JP2012042213A - Film thickness evaluation method - Google Patents

Abstract

PROBLEM TO BE SOLVED: To obtain the spatial distribution of film thickness of an insulation thin film inside a measurement area subjected to film thickness measurement.SOLUTION: The present invention relates to a film thickness evaluation method for measuring the distribution of film thickness of an insulation thin film by using an atomic force microscope which applies a variable DC voltage between a sample and a probe held by a cantilever. The method includes: applying the voltage to a measurement area of the sample while varying the voltage; measuring a generated current and a dielectric breakdown voltage; and determining the distribution of a relative film thickness within the measurement area on the basis of a relationship between the dielectric breakdown voltage at each measuring point and an expression (1) which is film thickness=dielectric breakdown voltage/dielectric breakdown field intensity, while defining the film thickness at any one arbitrary point in the measurement area as a criterion value.

Description

  The present invention relates to a film thickness evaluation method for obtaining a spatial distribution of the film thickness of an insulating thin film included in a magnetic recording medium, a thin film solar cell, and a semiconductor element.
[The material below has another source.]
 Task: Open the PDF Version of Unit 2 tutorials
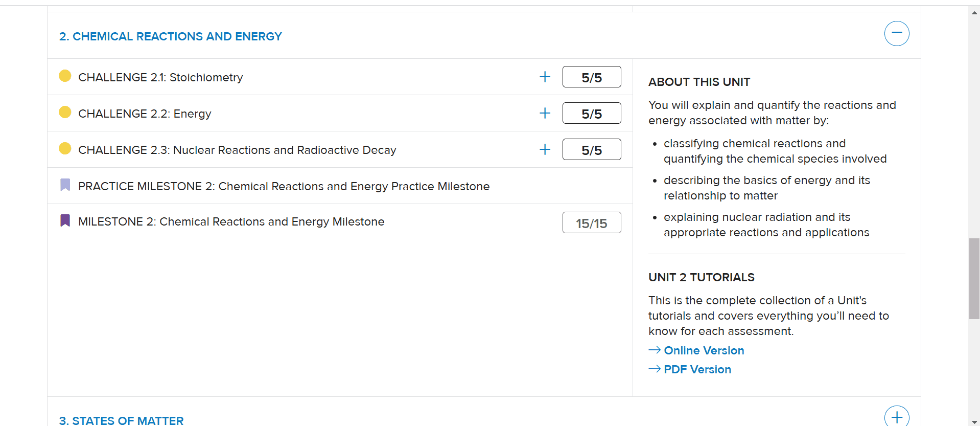click(x=697, y=369)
  Currently, a manufacturing technique of a device such as a semiconductor element used for a magnetic recording medium, a thin film solar cell, a transistor, or the like is rapidly developing. In order to improve the performance of these devices, the thickness of each layer of the multilayer thin film constituting the device has been reduced, and thin films of several nm to several tens of nm have been formed.

  In these devices, since the film thickness of each thin film of the multilayer thin film is directly related to the device performance, accurate film thickness evaluation and film thickness management are important issues, and the insulating thin film is no exception.

  Up to now, TEM cross-section analysis, X-ray fluorescence analysis, X-ray reflectometry, X-ray photoelectron spectroscopy, infrared absorption spectroscopy, spectroscopic ellipsometry, etc. have been developed as methods for evaluating the thickness of insulating thin films. It has been. Further, Patent Document 1 discloses a method for detecting a minute current as a method for evaluating the thickness of a dielectric thin film.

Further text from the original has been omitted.